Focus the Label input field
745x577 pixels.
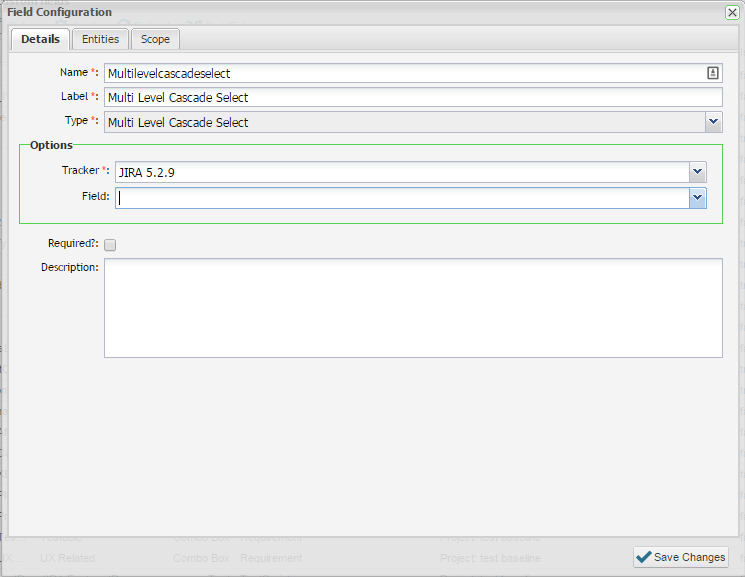pyautogui.click(x=412, y=97)
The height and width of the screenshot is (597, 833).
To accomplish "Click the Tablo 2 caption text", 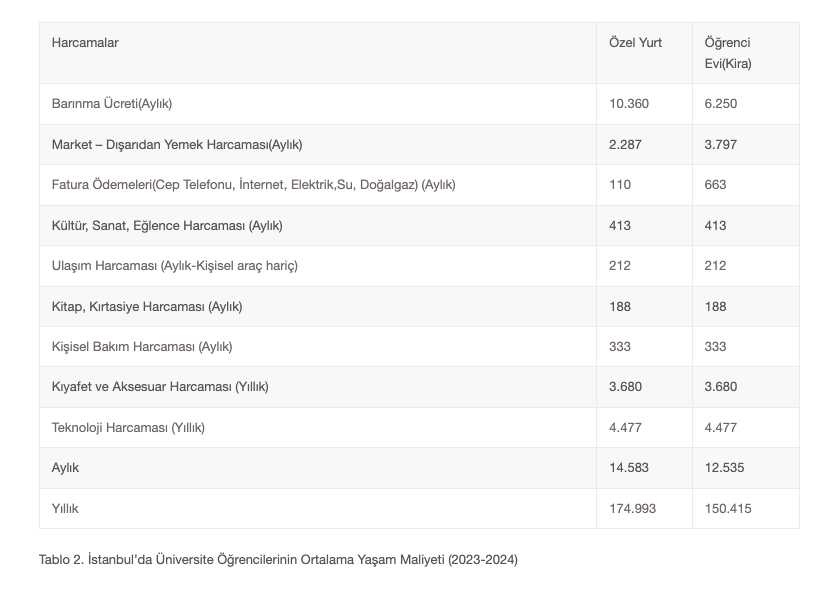I will pos(278,559).
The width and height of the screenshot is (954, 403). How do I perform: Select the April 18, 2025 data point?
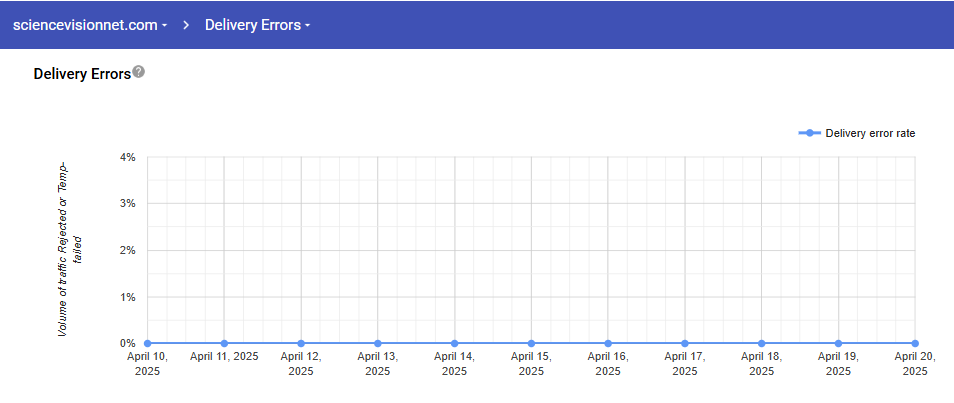tap(762, 343)
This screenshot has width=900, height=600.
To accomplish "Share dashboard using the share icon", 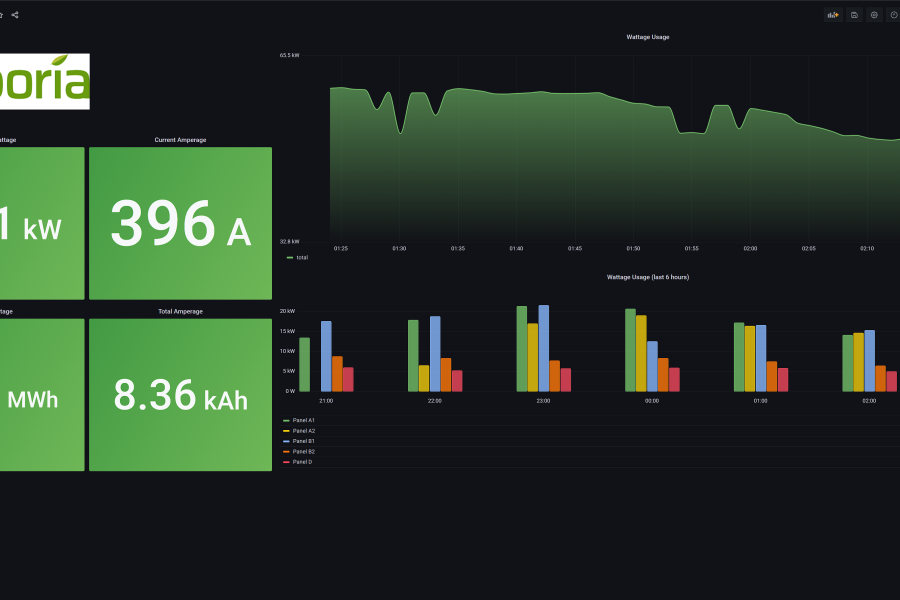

TASK BRIEF —
Your copy should begin at the line containing "The width and" and end at the last line of the data above, matching each line exactly and holding no pictures.

RESULT —
The width and height of the screenshot is (954, 403). How do I perform: Select the April 18, 2025 data point?
tap(762, 343)
This screenshot has width=900, height=600.
To accomplish "Share dashboard using the share icon", 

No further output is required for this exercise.